Tsegay, 20, had just one half marathon under his belt before today, but gave a remarkable performance this afternoon. He was not only overcoming the strong wind and chilly temperatures, but the rough surface of the IAAF-certified Prague course which has long stretches of cobblestones and steel tram tracks. Running with his green singlet untucked, he stayed in the lead pack behind pacemakers Vincent Rono and Josphat Bett through 5K (13:59) and 8K (22:27). Running with him were last year’s champion and course record holder, Philemon Limo, and his Kenyan compatriot Henry Kiplagat.
That pace proved too hot for nearly everyone, but not Tsegay. With Bett, Kiplagat and Limo still with him through 10K (28:03), Tsegay many have gotten inspiration as he ran through a short tunnel under the Museum of Medieval Torture Instruments along the Vltava River. He surged before the 13K mark, then ripped off the next kilometer in 2:45. Kiplagat and Limo managed to stay with him and thought that Tsegay was still beatable.
“Before 15 kilometers it was still possible to win,” Limo said at the post-race press conference. “But after that it was not.”
Tsegay kept his foot on the gas, also running the 15th kilometer in 2:45, and going through that split alone in 41:46. Running in green adidas racing flats with no socks, he managed to stay under 2:50 per kilometer for the rest of the race, putting Kiplagat and Limo well behind him and earning €34,000 in prize money, course record and time bonuses. Kiplagat and Limo finished second and third in 1:00:01 and 1:00:03, respectively. Bett, the pacekmaker, stayed in the race to finish fourth in personal best 1:01:01.
Living in Addis Ababa and only running three years, Tsegay reminded reporters that his modest 13:51 5,000-meter personal best was set in Ethiopia’s thin air, and that his career was just beginning. He said that he hoped to make the Olympic team at 10,000m.

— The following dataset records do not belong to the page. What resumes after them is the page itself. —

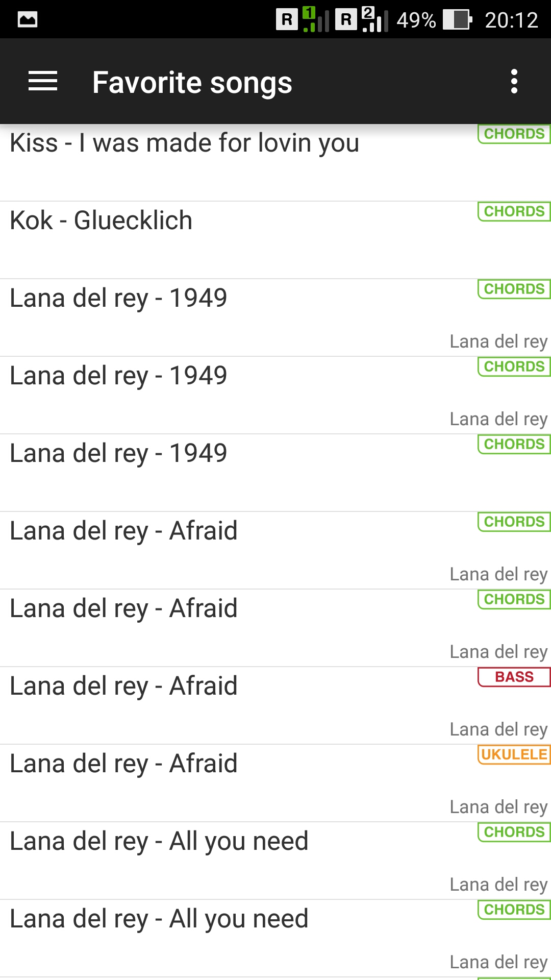Tap the Favorite songs title
The width and height of the screenshot is (551, 980).
coord(192,82)
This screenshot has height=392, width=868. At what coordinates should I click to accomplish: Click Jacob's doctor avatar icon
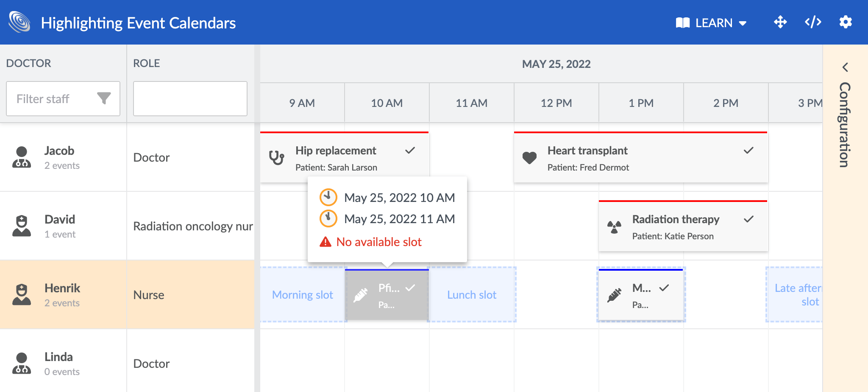tap(22, 157)
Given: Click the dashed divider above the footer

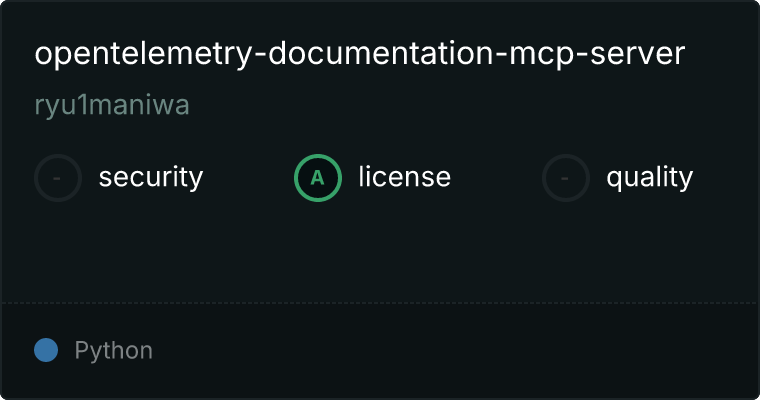Looking at the screenshot, I should coord(380,303).
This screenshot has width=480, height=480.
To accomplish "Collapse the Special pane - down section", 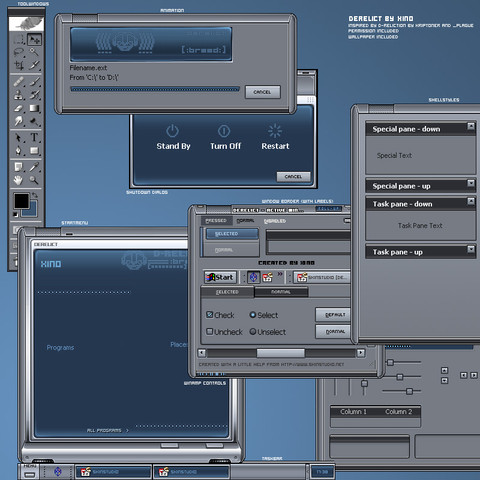I will tap(471, 126).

For Chepkirui, 23, today’s win was not unexpected. However, beating a veteran like defending champion Lydia Cheromei must still be considered an upset. The two women were still together at 15K, when Chepkirui decided it was time to go for the win.
“We were at 15 kilometers and I moved,” said Chepkirui who earned €24,000 in prize money, course record and time bonuses. “I wanted to get the new best time.”
Cheromei could not match the younger Chepkirui’s move, and conceded defeat. Nonetheless, the reigning Volkswagen Prague Marathon champion and course record holder said she was not disappointed with her 1:07:26 second place finish, a career best by seven seconds.
“The race was OK,” said Cheromei who had served a two-year doping suspension for taking a fertility drug, Clomid, in 2005. “It was windy. I am happy to come second. I am not crying; I am glad she beat me.”
Kenyans also took the next two positions. Gladys Cherono ran 1:08:18 in third (a personal best), and Rose Chelimo clocked 1:11:35 in fourth. Ukraine’s Tetyana Shmyrko took fifth in 1:12:15.
Chepkirui, who ran the fastest 10-K on the road in the world last year (30:43), looked a little surprised about her victory, but was clearly pleased.
“Today the weather was so windy,” she said smiling. “I was not expecting the record. Maybe, I was expecting to run sixty-eight (minutes).”